**Required work**: Reproduce the entries in full, with no changes.

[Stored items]
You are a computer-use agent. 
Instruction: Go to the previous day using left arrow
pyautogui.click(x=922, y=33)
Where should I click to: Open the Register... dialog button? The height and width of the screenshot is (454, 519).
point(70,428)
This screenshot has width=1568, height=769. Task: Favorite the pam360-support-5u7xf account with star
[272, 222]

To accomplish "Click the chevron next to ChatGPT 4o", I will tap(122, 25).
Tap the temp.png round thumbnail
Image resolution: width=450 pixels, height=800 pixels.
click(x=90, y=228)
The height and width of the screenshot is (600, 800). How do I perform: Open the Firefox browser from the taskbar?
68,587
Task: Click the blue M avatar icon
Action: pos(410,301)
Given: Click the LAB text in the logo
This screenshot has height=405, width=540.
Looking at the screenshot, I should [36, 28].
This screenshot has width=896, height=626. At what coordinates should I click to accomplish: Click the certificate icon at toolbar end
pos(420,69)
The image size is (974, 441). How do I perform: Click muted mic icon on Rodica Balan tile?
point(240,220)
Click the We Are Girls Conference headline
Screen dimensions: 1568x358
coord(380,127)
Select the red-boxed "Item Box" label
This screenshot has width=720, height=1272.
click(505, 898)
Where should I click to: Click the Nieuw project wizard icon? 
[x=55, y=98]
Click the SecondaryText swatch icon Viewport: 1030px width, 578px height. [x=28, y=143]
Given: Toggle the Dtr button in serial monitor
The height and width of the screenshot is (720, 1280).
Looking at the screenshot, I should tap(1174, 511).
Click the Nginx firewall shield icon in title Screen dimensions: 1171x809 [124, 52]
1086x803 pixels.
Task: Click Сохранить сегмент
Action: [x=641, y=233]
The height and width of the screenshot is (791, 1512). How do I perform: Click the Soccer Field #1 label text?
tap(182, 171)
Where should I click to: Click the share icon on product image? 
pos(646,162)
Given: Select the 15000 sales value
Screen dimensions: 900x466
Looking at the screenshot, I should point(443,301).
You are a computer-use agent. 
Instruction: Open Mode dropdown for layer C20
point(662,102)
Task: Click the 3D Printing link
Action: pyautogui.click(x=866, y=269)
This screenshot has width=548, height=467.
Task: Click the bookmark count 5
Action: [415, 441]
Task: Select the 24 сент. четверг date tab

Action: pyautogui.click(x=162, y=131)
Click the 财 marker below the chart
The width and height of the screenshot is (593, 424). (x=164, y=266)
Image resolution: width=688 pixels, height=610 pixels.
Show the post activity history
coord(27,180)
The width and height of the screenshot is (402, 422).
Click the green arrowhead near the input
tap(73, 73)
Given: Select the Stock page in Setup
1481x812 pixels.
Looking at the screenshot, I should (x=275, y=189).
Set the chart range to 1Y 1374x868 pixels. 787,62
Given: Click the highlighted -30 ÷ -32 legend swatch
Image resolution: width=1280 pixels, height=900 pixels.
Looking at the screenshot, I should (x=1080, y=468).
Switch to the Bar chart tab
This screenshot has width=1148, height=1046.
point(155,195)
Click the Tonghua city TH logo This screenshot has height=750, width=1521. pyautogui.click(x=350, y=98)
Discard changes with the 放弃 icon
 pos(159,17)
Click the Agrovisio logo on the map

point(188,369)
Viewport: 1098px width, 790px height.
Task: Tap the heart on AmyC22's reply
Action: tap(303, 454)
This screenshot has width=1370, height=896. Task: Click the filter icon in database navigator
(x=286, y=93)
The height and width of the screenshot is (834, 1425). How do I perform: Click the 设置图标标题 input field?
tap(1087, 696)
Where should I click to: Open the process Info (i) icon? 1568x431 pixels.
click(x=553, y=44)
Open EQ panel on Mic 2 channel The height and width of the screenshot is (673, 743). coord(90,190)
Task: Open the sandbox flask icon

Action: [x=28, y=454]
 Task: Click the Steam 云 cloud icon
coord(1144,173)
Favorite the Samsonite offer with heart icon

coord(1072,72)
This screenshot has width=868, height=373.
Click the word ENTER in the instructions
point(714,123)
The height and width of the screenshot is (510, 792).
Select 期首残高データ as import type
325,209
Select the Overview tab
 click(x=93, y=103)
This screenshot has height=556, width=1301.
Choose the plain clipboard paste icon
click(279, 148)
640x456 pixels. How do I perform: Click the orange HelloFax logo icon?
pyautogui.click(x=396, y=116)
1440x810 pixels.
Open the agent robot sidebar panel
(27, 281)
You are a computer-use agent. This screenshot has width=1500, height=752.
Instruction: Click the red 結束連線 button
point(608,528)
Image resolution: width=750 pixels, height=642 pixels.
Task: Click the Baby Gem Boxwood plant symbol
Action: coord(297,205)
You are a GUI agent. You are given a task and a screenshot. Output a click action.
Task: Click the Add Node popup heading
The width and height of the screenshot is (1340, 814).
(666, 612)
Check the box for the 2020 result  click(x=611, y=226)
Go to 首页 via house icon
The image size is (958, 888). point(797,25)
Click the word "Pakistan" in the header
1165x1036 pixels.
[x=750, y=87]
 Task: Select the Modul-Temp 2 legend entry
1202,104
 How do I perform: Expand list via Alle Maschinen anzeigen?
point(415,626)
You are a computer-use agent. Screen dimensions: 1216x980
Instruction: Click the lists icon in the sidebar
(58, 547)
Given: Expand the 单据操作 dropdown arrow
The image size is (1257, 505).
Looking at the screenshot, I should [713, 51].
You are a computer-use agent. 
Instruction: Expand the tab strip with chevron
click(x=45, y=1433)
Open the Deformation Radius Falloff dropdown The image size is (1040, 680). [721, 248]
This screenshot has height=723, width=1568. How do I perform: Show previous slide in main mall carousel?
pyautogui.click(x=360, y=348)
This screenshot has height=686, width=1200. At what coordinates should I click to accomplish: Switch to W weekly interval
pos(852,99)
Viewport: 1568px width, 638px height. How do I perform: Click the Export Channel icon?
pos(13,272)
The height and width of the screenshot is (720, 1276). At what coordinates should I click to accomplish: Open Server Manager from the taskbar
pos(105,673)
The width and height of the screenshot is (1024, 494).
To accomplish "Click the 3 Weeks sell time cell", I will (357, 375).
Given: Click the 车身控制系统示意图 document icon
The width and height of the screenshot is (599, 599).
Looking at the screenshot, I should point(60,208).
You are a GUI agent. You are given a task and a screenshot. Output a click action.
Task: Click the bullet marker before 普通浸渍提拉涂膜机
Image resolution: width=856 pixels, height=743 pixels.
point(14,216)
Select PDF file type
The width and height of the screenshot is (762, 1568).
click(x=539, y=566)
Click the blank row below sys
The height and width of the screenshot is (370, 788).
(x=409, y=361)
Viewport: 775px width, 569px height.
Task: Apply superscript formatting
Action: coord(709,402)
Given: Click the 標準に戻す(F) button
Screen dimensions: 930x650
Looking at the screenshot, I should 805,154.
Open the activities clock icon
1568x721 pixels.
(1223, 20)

**Exercise output**:
You are a computer-use agent. 
Instruction: Go to the previous day using left arrow
pyautogui.click(x=922, y=33)
Where should I click to: Open the Register... dialog button? The height and width of the screenshot is (454, 519).
point(70,428)
This screenshot has width=1568, height=769. Task: Favorite the pam360-support-5u7xf account with star
[272, 222]

To accomplish "Click the chevron next to ChatGPT 4o", I will tap(122, 25).
Tap the temp.png round thumbnail
Image resolution: width=450 pixels, height=800 pixels.
click(x=90, y=228)
The height and width of the screenshot is (600, 800). How do I perform: Open the Firefox browser from the taskbar?
68,587
Task: Click the blue M avatar icon
Action: pos(410,301)
Given: Click the LAB text in the logo
This screenshot has height=405, width=540.
Looking at the screenshot, I should [36, 28].
This screenshot has width=896, height=626. At what coordinates should I click to accomplish: Click the certificate icon at toolbar end
pos(420,69)
The image size is (974, 441). How do I perform: Click muted mic icon on Rodica Balan tile?
point(240,220)
Click the We Are Girls Conference headline
Screen dimensions: 1568x358
coord(380,127)
Select the red-boxed "Item Box" label
This screenshot has width=720, height=1272.
click(505, 898)
Where should I click to: Click the Nieuw project wizard icon? 
[x=55, y=98]
Click the SecondaryText swatch icon Viewport: 1030px width, 578px height. [x=28, y=143]
Given: Toggle the Dtr button in serial monitor
The height and width of the screenshot is (720, 1280).
Looking at the screenshot, I should tap(1174, 511).
Click the Nginx firewall shield icon in title Screen dimensions: 1171x809 [124, 52]
1086x803 pixels.
Task: Click Сохранить сегмент
Action: [x=641, y=233]
The height and width of the screenshot is (791, 1512). How do I perform: Click the Soccer Field #1 label text?
tap(182, 171)
Where should I click to: Click the share icon on product image? 
pos(646,162)
Given: Select the 15000 sales value
Screen dimensions: 900x466
Looking at the screenshot, I should point(443,301).
You are a computer-use agent. 
Instruction: Open Mode dropdown for layer C20
point(662,102)
Task: Click the 3D Printing link
Action: pyautogui.click(x=866, y=269)
This screenshot has width=548, height=467.
Task: Click the bookmark count 5
Action: [415, 441]
Task: Select the 24 сент. четверг date tab

Action: pyautogui.click(x=162, y=131)
Click the 财 marker below the chart
The width and height of the screenshot is (593, 424). (x=164, y=266)
Image resolution: width=688 pixels, height=610 pixels.
Show the post activity history
coord(27,180)
The width and height of the screenshot is (402, 422).
Click the green arrowhead near the input
tap(73, 73)
Given: Select the Stock page in Setup
1481x812 pixels.
Looking at the screenshot, I should (x=275, y=189).
Set the chart range to 1Y 1374x868 pixels. 787,62
Given: Click the highlighted -30 ÷ -32 legend swatch
Image resolution: width=1280 pixels, height=900 pixels.
Looking at the screenshot, I should (x=1080, y=468).
Switch to the Bar chart tab
This screenshot has width=1148, height=1046.
point(155,195)
Click the Tonghua city TH logo This screenshot has height=750, width=1521. pyautogui.click(x=350, y=98)
Discard changes with the 放弃 icon
 pos(159,17)
Click the Agrovisio logo on the map

point(188,369)
Viewport: 1098px width, 790px height.
Task: Tap the heart on AmyC22's reply
Action: tap(303, 454)
This screenshot has width=1370, height=896. Task: Click the filter icon in database navigator
(x=286, y=93)
The height and width of the screenshot is (834, 1425). How do I perform: Click the 设置图标标题 input field?
tap(1087, 696)
Where should I click to: Open the process Info (i) icon? 1568x431 pixels.
click(x=553, y=44)
Open EQ panel on Mic 2 channel The height and width of the screenshot is (673, 743). coord(90,190)
Task: Open the sandbox flask icon

Action: [x=28, y=454]
 Task: Click the Steam 云 cloud icon
coord(1144,173)
Favorite the Samsonite offer with heart icon

coord(1072,72)
This screenshot has width=868, height=373.
Click the word ENTER in the instructions
point(714,123)
The height and width of the screenshot is (510, 792).
Select 期首残高データ as import type
325,209
Select the Overview tab
 click(x=93, y=103)
This screenshot has height=556, width=1301.
Choose the plain clipboard paste icon
click(279, 148)
640x456 pixels. How do I perform: Click the orange HelloFax logo icon?
pyautogui.click(x=396, y=116)
1440x810 pixels.
Open the agent robot sidebar panel
(27, 281)
You are a computer-use agent. This screenshot has width=1500, height=752.
Instruction: Click the red 結束連線 button
point(608,528)
Image resolution: width=750 pixels, height=642 pixels.
Task: Click the Baby Gem Boxwood plant symbol
Action: coord(297,205)
You are a GUI agent. You are given a task and a screenshot. Output a click action.
Task: Click the Add Node popup heading
The width and height of the screenshot is (1340, 814).
(666, 612)
Check the box for the 2020 result  click(x=611, y=226)
Go to 首页 via house icon
The image size is (958, 888). point(797,25)
Click the word "Pakistan" in the header
1165x1036 pixels.
[x=750, y=87]
 Task: Select the Modul-Temp 2 legend entry
1202,104
 How do I perform: Expand list via Alle Maschinen anzeigen?
point(415,626)
You are a computer-use agent. Screen dimensions: 1216x980
Instruction: Click the lists icon in the sidebar
(58, 547)
Given: Expand the 单据操作 dropdown arrow
The image size is (1257, 505).
Looking at the screenshot, I should [713, 51].
You are a computer-use agent. 
Instruction: Expand the tab strip with chevron
click(x=45, y=1433)
Open the Deformation Radius Falloff dropdown The image size is (1040, 680). [721, 248]
This screenshot has height=723, width=1568. How do I perform: Show previous slide in main mall carousel?
pyautogui.click(x=360, y=348)
This screenshot has height=686, width=1200. At what coordinates should I click to accomplish: Switch to W weekly interval
pos(852,99)
Viewport: 1568px width, 638px height. How do I perform: Click the Export Channel icon?
pos(13,272)
The height and width of the screenshot is (720, 1276). At what coordinates should I click to accomplish: Open Server Manager from the taskbar
pos(105,673)
The width and height of the screenshot is (1024, 494).
To accomplish "Click the 3 Weeks sell time cell", I will (357, 375).
Given: Click the 车身控制系统示意图 document icon
The width and height of the screenshot is (599, 599).
Looking at the screenshot, I should point(60,208).
You are a GUI agent. You are given a task and a screenshot. Output a click action.
Task: Click the bullet marker before 普通浸渍提拉涂膜机
Image resolution: width=856 pixels, height=743 pixels.
point(14,216)
Select PDF file type
The width and height of the screenshot is (762, 1568).
click(x=539, y=566)
Click the blank row below sys
The height and width of the screenshot is (370, 788).
(x=409, y=361)
Viewport: 775px width, 569px height.
Task: Apply superscript formatting
Action: coord(709,402)
Given: Click the 標準に戻す(F) button
Screen dimensions: 930x650
Looking at the screenshot, I should 805,154.
Open the activities clock icon
1568x721 pixels.
(1223, 20)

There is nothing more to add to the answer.